How often do you ring? I personally wouldn't have rung to check she'd got a lift sorted, I'd just assume she had and left her to get on with it. But I have pretty firm boundaries with mine (I won't speak to her more than once a week and I do not do lifts) which wouldn't work for everyone.

Mossstitch · 16/09/2023 15:13

Muchtoomuchtodo · 16/09/2023 07:52

We don’t know that the person in question feels safe to drive after their recent health issues. They certainly should not be forced to do so!

There are also community transport schemes that op could direct her towards.

Ultimately she sounds in need of more support and as op has so many other demands on her time, contact with social services would be a good idea imo.

Social services would do absolutely nothing, they only assist if people are unable to wash and dress themselves or do meals/medications, whether for a physical or cognitive reason.

If there is a local age UK they often have lists of local services which in my area offer a volunteer driving service for appointments, they just charge a small amount for costs, handyman services and accredited cleaners.
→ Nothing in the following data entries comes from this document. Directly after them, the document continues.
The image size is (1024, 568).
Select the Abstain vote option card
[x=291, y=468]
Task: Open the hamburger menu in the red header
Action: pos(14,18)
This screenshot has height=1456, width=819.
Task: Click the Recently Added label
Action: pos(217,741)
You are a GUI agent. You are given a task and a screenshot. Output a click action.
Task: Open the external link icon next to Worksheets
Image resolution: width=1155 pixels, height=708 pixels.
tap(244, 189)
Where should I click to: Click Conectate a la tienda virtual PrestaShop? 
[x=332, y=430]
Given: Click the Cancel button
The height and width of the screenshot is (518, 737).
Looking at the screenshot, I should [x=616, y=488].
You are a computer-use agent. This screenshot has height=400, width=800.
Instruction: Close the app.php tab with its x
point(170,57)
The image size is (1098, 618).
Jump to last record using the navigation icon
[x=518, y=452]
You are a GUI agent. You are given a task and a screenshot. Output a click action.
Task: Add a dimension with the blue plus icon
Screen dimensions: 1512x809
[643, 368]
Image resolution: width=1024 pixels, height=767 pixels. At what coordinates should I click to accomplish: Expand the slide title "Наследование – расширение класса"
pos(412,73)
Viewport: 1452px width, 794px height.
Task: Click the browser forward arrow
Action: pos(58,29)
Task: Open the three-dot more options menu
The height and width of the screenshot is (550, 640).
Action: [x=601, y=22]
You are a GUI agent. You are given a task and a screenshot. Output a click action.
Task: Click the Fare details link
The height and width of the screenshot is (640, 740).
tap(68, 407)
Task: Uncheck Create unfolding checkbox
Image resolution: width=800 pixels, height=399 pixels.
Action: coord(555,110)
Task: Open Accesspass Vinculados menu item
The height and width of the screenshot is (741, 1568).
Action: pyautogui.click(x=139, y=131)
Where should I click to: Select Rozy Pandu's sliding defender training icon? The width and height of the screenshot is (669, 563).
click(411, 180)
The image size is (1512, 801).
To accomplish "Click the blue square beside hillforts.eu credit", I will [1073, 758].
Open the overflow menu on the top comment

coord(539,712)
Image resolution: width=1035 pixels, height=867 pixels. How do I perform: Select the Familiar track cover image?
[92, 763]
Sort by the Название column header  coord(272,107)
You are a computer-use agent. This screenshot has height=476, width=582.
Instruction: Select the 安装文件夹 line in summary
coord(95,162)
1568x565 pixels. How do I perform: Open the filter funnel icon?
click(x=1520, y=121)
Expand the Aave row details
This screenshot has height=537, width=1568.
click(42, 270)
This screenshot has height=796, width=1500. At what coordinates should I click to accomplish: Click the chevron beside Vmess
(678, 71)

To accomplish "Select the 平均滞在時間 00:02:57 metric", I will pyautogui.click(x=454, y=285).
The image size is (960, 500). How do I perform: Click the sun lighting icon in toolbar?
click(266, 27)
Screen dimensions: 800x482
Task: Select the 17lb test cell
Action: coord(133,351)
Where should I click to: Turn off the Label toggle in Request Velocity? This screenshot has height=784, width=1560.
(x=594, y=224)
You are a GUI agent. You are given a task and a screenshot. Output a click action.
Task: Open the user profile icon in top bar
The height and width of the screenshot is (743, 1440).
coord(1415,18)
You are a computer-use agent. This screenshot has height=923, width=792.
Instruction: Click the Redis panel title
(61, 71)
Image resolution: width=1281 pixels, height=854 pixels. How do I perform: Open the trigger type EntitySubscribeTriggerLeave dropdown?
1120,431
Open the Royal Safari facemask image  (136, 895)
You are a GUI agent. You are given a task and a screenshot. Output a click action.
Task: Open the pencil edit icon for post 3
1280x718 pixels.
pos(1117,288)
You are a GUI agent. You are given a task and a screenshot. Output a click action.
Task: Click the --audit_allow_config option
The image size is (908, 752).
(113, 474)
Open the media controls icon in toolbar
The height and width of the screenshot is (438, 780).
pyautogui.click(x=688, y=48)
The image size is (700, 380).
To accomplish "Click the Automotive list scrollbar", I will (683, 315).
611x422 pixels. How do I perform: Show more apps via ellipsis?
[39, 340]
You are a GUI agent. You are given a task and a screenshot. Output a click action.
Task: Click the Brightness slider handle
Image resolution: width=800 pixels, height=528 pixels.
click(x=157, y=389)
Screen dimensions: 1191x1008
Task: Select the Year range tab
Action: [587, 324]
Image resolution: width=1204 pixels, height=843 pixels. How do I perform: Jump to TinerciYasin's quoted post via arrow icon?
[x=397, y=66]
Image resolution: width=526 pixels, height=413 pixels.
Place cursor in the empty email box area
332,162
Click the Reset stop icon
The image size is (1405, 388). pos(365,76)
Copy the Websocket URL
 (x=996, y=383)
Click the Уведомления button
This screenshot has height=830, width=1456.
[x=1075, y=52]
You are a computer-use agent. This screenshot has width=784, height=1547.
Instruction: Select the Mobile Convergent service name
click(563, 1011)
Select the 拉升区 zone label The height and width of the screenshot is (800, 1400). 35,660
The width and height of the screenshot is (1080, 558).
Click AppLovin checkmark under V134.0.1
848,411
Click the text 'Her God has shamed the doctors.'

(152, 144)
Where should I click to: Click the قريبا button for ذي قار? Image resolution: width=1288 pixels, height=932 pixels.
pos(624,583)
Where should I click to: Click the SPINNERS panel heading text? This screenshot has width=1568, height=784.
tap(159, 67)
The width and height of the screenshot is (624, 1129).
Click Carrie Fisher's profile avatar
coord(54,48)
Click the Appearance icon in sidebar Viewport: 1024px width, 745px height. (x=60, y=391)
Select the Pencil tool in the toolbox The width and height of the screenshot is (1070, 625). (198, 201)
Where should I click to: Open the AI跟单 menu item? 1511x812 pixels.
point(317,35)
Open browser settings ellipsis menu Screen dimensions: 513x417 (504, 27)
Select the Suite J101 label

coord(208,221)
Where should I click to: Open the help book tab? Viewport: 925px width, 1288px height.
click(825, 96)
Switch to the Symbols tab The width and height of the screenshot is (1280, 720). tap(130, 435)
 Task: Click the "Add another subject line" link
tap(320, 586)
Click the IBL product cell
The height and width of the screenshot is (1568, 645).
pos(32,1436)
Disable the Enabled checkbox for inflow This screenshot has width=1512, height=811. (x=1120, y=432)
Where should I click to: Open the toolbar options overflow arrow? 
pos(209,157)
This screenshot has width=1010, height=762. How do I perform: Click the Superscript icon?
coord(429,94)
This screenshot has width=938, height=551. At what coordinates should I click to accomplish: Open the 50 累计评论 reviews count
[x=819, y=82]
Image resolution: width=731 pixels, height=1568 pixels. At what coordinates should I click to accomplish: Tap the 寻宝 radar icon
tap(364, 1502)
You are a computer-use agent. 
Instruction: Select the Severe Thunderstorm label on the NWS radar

That kind of thing sounds more appropriate.

Op is best to stop offering so much when it is not needed as this could well go on for 20 years, 75 is not really 'old' anymore, not where I live anyway, there are plenty of people around 90 still driving

RandomMess · 16/09/2023 18:51

Just turn it around and tell her today that she needs to sort next week out.

Yes she's selfish because regardless of how much or how little you do she wants more. She prioritises her wants over the need for her own grandchildren to have your focused support.

mycoffeecup · 16/09/2023 18:55

'I'm sorry Mum but going forward I'm not going to be able to give you regular lifts - I'd really suggest that you start driving again, or you'll be reliant on taxis'

Then don't be free the next 5 times. She'll get the message.

boomtickhouse · 16/09/2023 19:33

I don't think I'd be encouraging a 75yo reluctant driver to start again. She does need to be looking at buses and what is walkable from home. Walking more will keep her fitter and healthy for the next 10 years if she starts now. Or packaging her "jobs" into a day out once a week to the town by bus etc, rather than popping out for an hour on multiple days.

mycoffeecup · 17/09/2023 12:02

boomtickhouse · 16/09/2023 19:33

I don't think I'd be encouraging a 75yo reluctant driver to start again. She does need to be looking at buses and what is walkable from home. Walking more will keep her fitter and healthy for the next 10 years if she starts now. Or packaging her "jobs" into a day out once a week to the town by bus etc, rather than popping out for an hour on multiple days.

Why not? It's the main thing that will stop her being isolated

PermanentTemporary · 23/09/2023 20:49

'Oh that sounds a good idea. Ooh I can't do that, who will you ask?'

'Well not to worry, I'll be over on Sunday

Write them on a card and stick it in your purse. Read it out to her frequently.